I used my public hostname. It helps if you have a static IP address. I used http://www.displaymyhostname.com/ to get my hostname. I plugged it straight into the Authorized JavaScript origins field when I created a new Web Application Client ID.
P.S. My hostname looked something like this: 111.111.111.111.static.exetel.com.au
This is my answer to a related question https://stackoverflow.com/a/23517146/1320083
For anyone else finding this, my problem was combination of several things.
I could not get callbacks to work on a local machine. The console API console suggests it is possible, but I couldn't get it working. Not sure of this is down to the service, or to my network/ connection/ firewall/ etc.

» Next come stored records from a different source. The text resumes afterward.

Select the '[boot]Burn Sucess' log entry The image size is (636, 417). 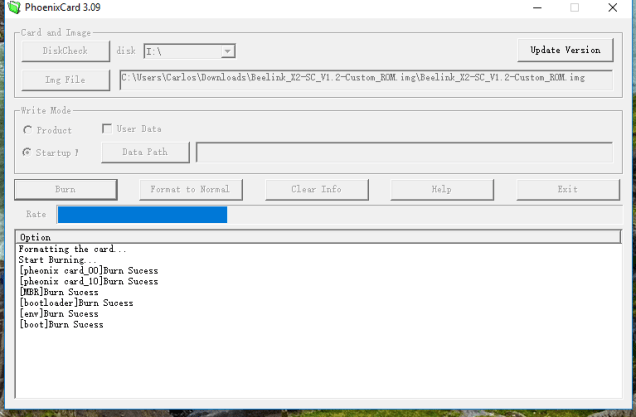click(x=61, y=324)
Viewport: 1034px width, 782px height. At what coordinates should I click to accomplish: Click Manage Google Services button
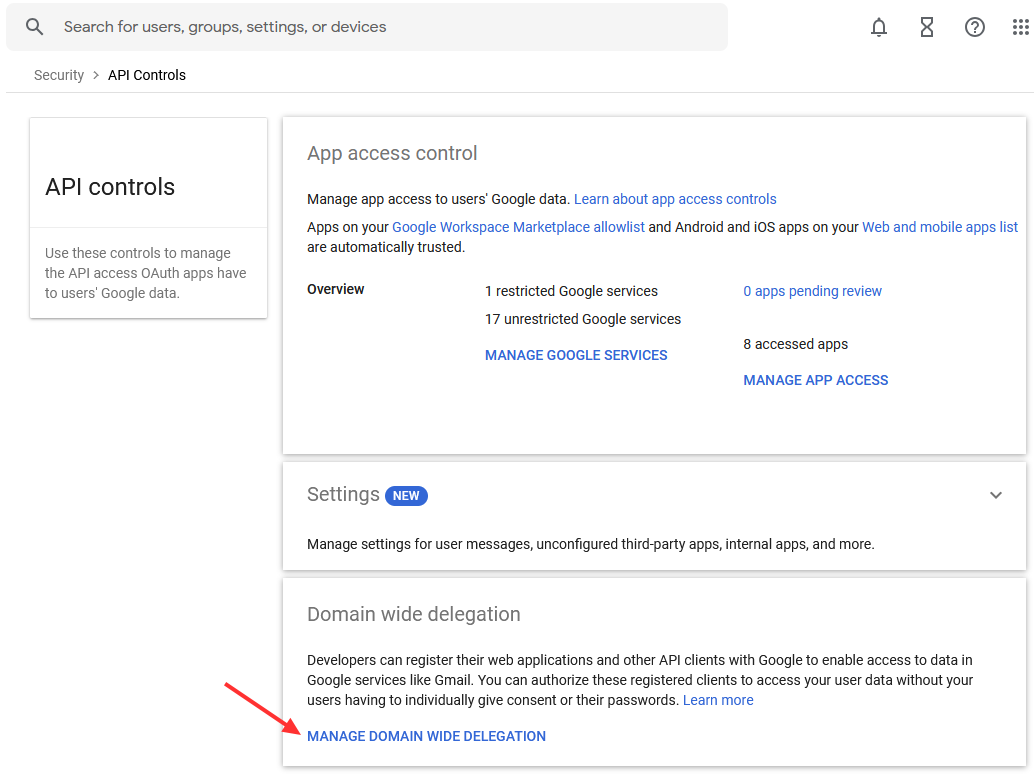tap(576, 355)
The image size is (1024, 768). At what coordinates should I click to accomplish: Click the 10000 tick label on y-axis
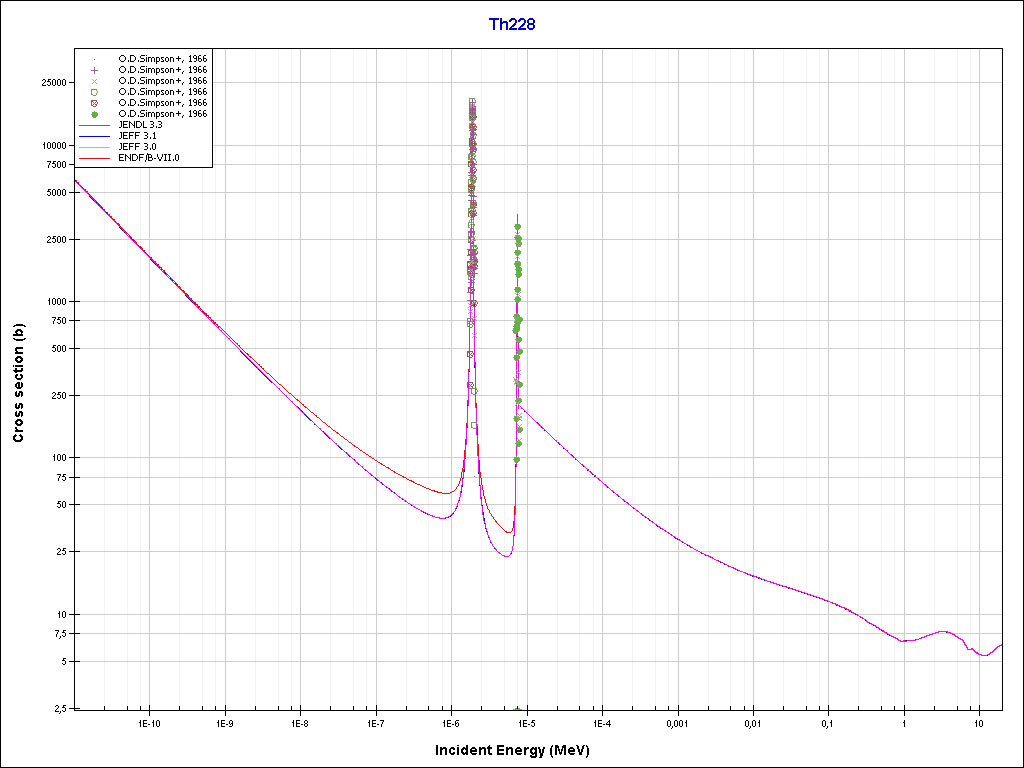pos(52,146)
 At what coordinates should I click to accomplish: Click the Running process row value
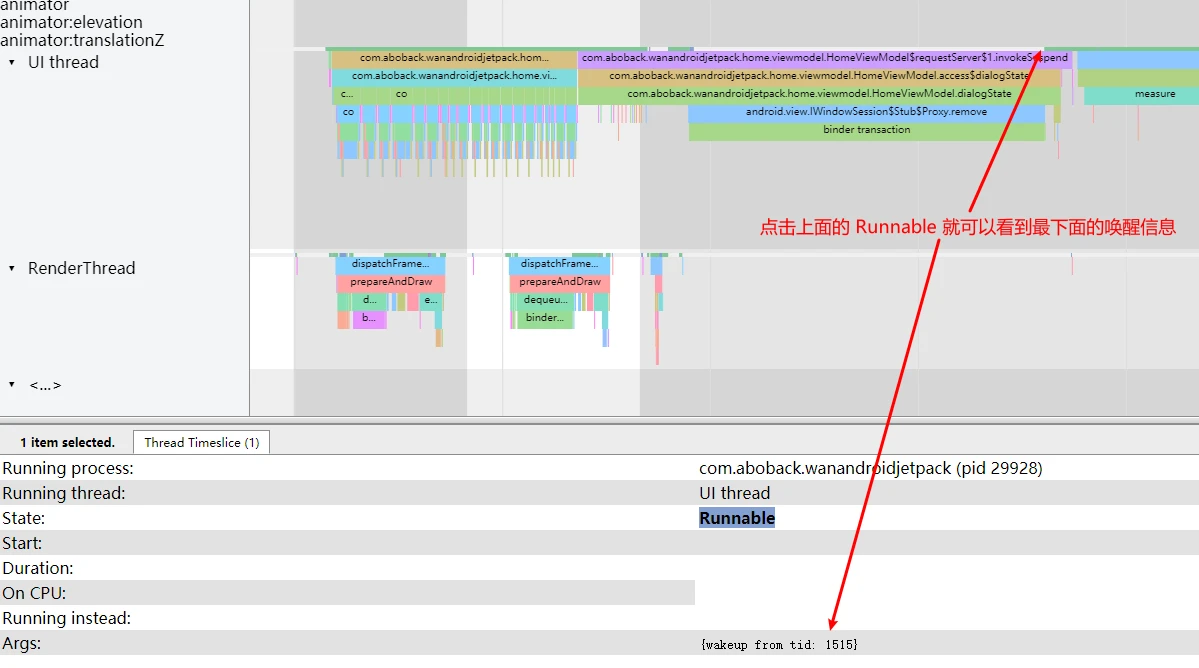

In the API console you must specify the full redirect URI, not just the root url back to your app.
Google lists scope parameters here https://developers.google.com/gdata/faq#AuthScopes. It seems this information is outdated, and the correct format for these is now https://www.googleapis.com/auth/plus.me, https://www.googleapis.com/auth/youtube, etc. Maybe someone else can confirm this?
I had a few other things going on as well. I had written a full explanation on another of my questions here on SO. Unfortunately my comments were deleted instead of moved by a moderator because I posted in the wrong place. I can't now remember all that I wrote. For others facing similar issue, feel free to comment, it may jog my memory so I can offer some ideas.
Error redirect_uri_mismatch - This error can occur when you entered an incorrect bundle ID in your Google Developers Console project that does not match your app's bundle ID. Check that your client ID and bundle ID match the values that are displayed in the Developers Console.
For me it was the function that built up the google url. I put line breaks in the string, once I removed the line breaks the url worked again.
I faced this issue but found it was really not an issue. As explained in my blog you can use the public redirect URI even when you are working on your localhost development machine. Google will just return the authorization code to the public URI where you can cut and paste it to your local machine.